Please copy out the records below, swapping every "At what coordinates should I click to accomplish" for "Which point should I click to accomplish" and keeping everything else the same.

Word and element pointing entries:
------------------------------------

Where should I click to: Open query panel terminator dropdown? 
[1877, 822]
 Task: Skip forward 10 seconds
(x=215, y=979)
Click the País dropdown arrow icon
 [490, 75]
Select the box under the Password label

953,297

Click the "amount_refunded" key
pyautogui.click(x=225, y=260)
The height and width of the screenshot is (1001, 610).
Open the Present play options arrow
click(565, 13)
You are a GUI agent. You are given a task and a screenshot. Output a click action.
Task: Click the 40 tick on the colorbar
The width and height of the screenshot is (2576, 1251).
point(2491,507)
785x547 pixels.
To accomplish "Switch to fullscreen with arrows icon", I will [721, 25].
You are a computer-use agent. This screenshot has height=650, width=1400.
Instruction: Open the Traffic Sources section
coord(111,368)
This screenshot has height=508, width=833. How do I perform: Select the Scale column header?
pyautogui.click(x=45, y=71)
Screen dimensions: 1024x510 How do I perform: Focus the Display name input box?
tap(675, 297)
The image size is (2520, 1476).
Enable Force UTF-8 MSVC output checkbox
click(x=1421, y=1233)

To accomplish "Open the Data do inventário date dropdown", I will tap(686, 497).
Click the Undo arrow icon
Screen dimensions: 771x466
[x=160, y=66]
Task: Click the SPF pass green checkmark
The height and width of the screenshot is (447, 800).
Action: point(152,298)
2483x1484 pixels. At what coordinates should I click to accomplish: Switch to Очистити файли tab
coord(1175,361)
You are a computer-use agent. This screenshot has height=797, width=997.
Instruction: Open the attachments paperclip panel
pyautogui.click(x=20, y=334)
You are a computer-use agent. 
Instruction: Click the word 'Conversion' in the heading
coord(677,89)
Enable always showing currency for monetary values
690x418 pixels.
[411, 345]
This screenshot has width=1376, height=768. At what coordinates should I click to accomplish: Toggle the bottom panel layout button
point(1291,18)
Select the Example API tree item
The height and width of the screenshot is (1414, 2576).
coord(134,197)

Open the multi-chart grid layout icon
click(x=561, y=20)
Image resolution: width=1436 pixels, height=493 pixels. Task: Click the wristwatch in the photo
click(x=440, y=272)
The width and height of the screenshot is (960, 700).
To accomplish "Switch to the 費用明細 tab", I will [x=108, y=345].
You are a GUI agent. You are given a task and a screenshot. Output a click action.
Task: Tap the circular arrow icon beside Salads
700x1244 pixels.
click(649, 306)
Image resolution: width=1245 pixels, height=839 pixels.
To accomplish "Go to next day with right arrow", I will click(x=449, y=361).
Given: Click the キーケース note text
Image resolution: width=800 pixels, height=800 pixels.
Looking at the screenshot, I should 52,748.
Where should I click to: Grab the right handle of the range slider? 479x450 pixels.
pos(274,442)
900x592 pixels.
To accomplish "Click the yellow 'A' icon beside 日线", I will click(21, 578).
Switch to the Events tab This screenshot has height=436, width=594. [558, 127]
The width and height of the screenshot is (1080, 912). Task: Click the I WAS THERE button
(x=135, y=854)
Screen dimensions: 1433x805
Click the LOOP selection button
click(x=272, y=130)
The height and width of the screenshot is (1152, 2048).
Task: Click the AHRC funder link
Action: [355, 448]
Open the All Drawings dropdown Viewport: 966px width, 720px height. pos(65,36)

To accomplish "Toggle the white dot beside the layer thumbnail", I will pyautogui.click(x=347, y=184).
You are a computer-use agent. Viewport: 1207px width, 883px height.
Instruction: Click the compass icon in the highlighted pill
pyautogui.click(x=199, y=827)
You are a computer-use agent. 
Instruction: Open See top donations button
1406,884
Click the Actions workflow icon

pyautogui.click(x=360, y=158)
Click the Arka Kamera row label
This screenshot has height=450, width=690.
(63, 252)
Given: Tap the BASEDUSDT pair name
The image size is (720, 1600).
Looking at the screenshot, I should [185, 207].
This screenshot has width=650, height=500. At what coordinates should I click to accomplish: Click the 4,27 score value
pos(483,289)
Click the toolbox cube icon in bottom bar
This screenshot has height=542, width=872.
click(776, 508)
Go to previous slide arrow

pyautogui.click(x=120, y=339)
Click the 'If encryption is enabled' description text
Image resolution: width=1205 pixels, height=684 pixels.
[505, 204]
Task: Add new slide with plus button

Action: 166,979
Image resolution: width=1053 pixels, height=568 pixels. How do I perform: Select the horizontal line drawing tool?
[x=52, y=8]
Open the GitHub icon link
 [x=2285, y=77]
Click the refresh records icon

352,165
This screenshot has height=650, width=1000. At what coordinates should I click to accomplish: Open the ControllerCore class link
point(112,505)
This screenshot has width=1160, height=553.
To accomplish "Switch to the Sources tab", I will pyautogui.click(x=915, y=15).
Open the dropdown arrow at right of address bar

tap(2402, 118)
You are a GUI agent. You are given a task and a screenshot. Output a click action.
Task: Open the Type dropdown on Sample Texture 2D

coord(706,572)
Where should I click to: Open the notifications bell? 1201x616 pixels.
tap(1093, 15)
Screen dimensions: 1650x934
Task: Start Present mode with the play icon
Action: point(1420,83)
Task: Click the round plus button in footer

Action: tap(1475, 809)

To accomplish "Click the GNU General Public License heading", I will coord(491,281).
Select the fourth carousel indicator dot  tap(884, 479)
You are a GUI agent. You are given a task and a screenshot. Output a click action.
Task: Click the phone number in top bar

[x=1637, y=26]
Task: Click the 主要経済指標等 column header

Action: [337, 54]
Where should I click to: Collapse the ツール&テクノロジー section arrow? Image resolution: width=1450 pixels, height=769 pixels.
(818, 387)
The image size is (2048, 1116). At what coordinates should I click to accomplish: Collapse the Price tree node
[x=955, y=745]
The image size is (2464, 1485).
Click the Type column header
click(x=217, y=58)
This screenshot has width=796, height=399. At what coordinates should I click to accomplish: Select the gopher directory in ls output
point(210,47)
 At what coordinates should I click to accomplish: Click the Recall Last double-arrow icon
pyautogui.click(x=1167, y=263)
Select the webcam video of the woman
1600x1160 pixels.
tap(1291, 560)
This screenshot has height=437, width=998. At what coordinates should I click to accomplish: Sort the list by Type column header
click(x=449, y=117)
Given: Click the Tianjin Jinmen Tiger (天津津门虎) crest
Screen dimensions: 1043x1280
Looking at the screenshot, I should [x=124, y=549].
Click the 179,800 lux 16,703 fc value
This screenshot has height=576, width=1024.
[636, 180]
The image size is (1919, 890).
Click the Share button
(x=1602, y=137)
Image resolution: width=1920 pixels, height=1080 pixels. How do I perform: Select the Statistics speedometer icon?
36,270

------------------------------------

- **Worked answer**
Where should I click to: Open query panel terminator dropdown? 
[1877, 822]
 Task: Skip forward 10 seconds
(x=215, y=979)
Click the País dropdown arrow icon
 [490, 75]
Select the box under the Password label

953,297

Click the "amount_refunded" key
pyautogui.click(x=225, y=260)
The height and width of the screenshot is (1001, 610).
Open the Present play options arrow
click(565, 13)
You are a GUI agent. You are given a task and a screenshot. Output a click action.
Task: Click the 40 tick on the colorbar
The width and height of the screenshot is (2576, 1251).
point(2491,507)
785x547 pixels.
To accomplish "Switch to fullscreen with arrows icon", I will [721, 25].
You are a computer-use agent. This screenshot has height=650, width=1400.
Instruction: Open the Traffic Sources section
coord(111,368)
This screenshot has height=508, width=833. How do I perform: Select the Scale column header?
pyautogui.click(x=45, y=71)
Screen dimensions: 1024x510 How do I perform: Focus the Display name input box?
tap(675, 297)
The image size is (2520, 1476).
Enable Force UTF-8 MSVC output checkbox
click(x=1421, y=1233)

To accomplish "Open the Data do inventário date dropdown", I will tap(686, 497).
Click the Undo arrow icon
Screen dimensions: 771x466
[x=160, y=66]
Task: Click the SPF pass green checkmark
The height and width of the screenshot is (447, 800).
Action: point(152,298)
2483x1484 pixels. Which point should I click to accomplish: Switch to Очистити файли tab
coord(1175,361)
You are a computer-use agent. This screenshot has height=797, width=997.
Instruction: Open the attachments paperclip panel
pyautogui.click(x=20, y=334)
You are a computer-use agent. 
Instruction: Click the word 'Conversion' in the heading
coord(677,89)
Enable always showing currency for monetary values
690x418 pixels.
[411, 345]
This screenshot has width=1376, height=768. Which point should I click to accomplish: Toggle the bottom panel layout button
point(1291,18)
Select the Example API tree item
The height and width of the screenshot is (1414, 2576).
coord(134,197)

Open the multi-chart grid layout icon
click(x=561, y=20)
Image resolution: width=1436 pixels, height=493 pixels. Task: Click the wristwatch in the photo
click(x=440, y=272)
The width and height of the screenshot is (960, 700).
To accomplish "Switch to the 費用明細 tab", I will [x=108, y=345].
You are a GUI agent. You are given a task and a screenshot. Output a click action.
Task: Tap the circular arrow icon beside Salads
700x1244 pixels.
click(649, 306)
Image resolution: width=1245 pixels, height=839 pixels.
To accomplish "Go to next day with right arrow", I will click(x=449, y=361).
Given: Click the キーケース note text
Image resolution: width=800 pixels, height=800 pixels.
Looking at the screenshot, I should 52,748.
Where should I click to: Grab the right handle of the range slider? 479x450 pixels.
pos(274,442)
900x592 pixels.
To accomplish "Click the yellow 'A' icon beside 日线", I will click(21, 578).
Switch to the Events tab This screenshot has height=436, width=594. [558, 127]
The width and height of the screenshot is (1080, 912). Task: Click the I WAS THERE button
(x=135, y=854)
Screen dimensions: 1433x805
Click the LOOP selection button
click(x=272, y=130)
The height and width of the screenshot is (1152, 2048).
Task: Click the AHRC funder link
Action: [355, 448]
Open the All Drawings dropdown Viewport: 966px width, 720px height. pos(65,36)

To accomplish "Toggle the white dot beside the layer thumbnail", I will pyautogui.click(x=347, y=184).
You are a computer-use agent. Viewport: 1207px width, 883px height.
Instruction: Click the compass icon in the highlighted pill
pyautogui.click(x=199, y=827)
You are a computer-use agent. 
Instruction: Open See top donations button
1406,884
Click the Actions workflow icon

pyautogui.click(x=360, y=158)
Click the Arka Kamera row label
This screenshot has height=450, width=690.
(63, 252)
Given: Tap the BASEDUSDT pair name
The image size is (720, 1600).
Looking at the screenshot, I should [185, 207].
This screenshot has width=650, height=500. Which point should I click to accomplish: Click the 4,27 score value
pos(483,289)
Click the toolbox cube icon in bottom bar
This screenshot has height=542, width=872.
click(776, 508)
Go to previous slide arrow

pyautogui.click(x=120, y=339)
Click the 'If encryption is enabled' description text
Image resolution: width=1205 pixels, height=684 pixels.
[505, 204]
Task: Add new slide with plus button

Action: 166,979
Image resolution: width=1053 pixels, height=568 pixels. How do I perform: Select the horizontal line drawing tool?
[x=52, y=8]
Open the GitHub icon link
 [x=2285, y=77]
Click the refresh records icon

352,165
This screenshot has height=650, width=1000. Which point should I click to accomplish: Open the ControllerCore class link
point(112,505)
This screenshot has width=1160, height=553.
To accomplish "Switch to the Sources tab", I will pyautogui.click(x=915, y=15).
Open the dropdown arrow at right of address bar

tap(2402, 118)
You are a GUI agent. You are given a task and a screenshot. Output a click action.
Task: Open the Type dropdown on Sample Texture 2D

coord(706,572)
Where should I click to: Open the notifications bell? 1201x616 pixels.
tap(1093, 15)
Screen dimensions: 1650x934
Task: Start Present mode with the play icon
Action: point(1420,83)
Task: Click the round plus button in footer

Action: tap(1475, 809)

To accomplish "Click the GNU General Public License heading", I will coord(491,281).
Select the fourth carousel indicator dot  tap(884, 479)
You are a GUI agent. You are given a task and a screenshot. Output a click action.
Task: Click the phone number in top bar

[x=1637, y=26]
Task: Click the 主要経済指標等 column header

Action: [337, 54]
Where should I click to: Collapse the ツール&テクノロジー section arrow? Image resolution: width=1450 pixels, height=769 pixels.
(818, 387)
The image size is (2048, 1116). Which point should I click to accomplish: Collapse the Price tree node
[x=955, y=745]
The image size is (2464, 1485).
Click the Type column header
click(x=217, y=58)
This screenshot has width=796, height=399. Which point should I click to accomplish: Select the gopher directory in ls output
point(210,47)
 Which point should I click to accomplish: Click the Recall Last double-arrow icon
pyautogui.click(x=1167, y=263)
Select the webcam video of the woman
1600x1160 pixels.
tap(1291, 560)
This screenshot has height=437, width=998. Which point should I click to accomplish: Sort the list by Type column header
click(x=449, y=117)
Given: Click the Tianjin Jinmen Tiger (天津津门虎) crest
Screen dimensions: 1043x1280
Looking at the screenshot, I should [x=124, y=549].
Click the 179,800 lux 16,703 fc value
This screenshot has height=576, width=1024.
[636, 180]
The image size is (1919, 890).
Click the Share button
(x=1602, y=137)
Image resolution: width=1920 pixels, height=1080 pixels. How do I perform: Select the Statistics speedometer icon?
36,270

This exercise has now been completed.